The perceptual distortions that Théophile Gautier evokes in his reminiscences are not unlike those of Charcot's Hachischin drawing: "I saw a crowd of bodiless heads like those of cherubs, who had such comical expressions, such jovial and profoundly happy faces, that I could not help sharing their hilarity. Their eyes crinkled, their mouths widened and their nostrils flared. They were grimaces to delight the spleen himself."
Enclosed:
Charcot (Jean-Martin), Richer (Paul). Les Difformes et les malades dans l'art. With figures interspersed in the text. Lecrosnier & Babé, Paris, 1889. 86 illustrations, including numerous drawings by Paul Richer. First edition.

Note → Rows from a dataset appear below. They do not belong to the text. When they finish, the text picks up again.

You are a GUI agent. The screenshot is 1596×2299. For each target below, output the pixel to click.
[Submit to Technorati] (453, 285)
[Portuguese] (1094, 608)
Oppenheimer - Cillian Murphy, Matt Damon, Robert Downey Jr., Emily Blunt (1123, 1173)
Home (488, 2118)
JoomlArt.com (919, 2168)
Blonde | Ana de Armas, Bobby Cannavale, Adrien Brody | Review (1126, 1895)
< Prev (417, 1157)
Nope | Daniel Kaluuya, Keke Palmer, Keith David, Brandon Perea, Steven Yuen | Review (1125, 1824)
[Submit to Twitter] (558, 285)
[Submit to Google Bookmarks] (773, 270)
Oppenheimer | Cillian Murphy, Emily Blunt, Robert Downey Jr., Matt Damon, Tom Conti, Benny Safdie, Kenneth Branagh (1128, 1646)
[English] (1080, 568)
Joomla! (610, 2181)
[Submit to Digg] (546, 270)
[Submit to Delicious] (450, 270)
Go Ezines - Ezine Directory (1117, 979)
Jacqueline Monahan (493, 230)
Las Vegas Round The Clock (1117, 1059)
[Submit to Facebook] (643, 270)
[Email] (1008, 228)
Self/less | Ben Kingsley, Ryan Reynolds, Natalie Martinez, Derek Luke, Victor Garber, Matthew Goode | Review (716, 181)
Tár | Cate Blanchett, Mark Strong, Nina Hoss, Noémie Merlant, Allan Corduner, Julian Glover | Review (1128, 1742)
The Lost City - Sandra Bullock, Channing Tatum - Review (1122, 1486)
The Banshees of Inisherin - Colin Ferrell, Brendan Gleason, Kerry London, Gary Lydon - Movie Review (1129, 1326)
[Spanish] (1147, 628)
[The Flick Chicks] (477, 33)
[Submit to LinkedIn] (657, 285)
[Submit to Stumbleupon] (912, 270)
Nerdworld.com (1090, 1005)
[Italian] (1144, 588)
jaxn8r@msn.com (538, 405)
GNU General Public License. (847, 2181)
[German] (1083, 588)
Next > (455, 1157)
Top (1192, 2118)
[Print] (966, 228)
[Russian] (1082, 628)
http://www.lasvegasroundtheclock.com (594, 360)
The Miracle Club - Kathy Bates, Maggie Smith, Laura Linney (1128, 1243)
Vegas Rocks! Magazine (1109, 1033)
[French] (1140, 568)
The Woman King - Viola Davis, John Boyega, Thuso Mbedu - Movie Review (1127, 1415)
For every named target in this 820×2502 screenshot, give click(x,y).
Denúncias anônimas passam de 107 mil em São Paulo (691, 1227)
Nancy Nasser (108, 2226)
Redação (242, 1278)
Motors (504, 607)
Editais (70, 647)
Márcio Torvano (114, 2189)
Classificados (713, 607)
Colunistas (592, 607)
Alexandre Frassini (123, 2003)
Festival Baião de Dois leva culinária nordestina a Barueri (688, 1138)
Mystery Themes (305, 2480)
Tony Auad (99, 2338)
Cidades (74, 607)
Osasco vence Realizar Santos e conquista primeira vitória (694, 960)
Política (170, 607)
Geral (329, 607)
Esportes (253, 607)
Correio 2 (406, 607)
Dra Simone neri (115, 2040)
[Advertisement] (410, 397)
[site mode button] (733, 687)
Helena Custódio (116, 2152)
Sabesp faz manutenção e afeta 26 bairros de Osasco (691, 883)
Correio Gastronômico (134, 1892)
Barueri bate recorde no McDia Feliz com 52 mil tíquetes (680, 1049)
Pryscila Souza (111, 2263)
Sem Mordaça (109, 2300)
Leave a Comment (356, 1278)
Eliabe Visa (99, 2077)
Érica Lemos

Bound in contemporary half-calf, marbled paper boards and endpapers, spine ribbed with floral motifs and gilt title.
Letter in ink: "À Monsieur le Dr. Cruct hommage cordial Paul Richer".
Provenance: Jeanne Charcot. This is probably one of the only documents to have survived the fire in her house in which she died in 1940.
Exhibition: Charcot, une vie avec l'image, église Saint-Louis, La Salpêtrière, Paris, May 14-July 8, 2014.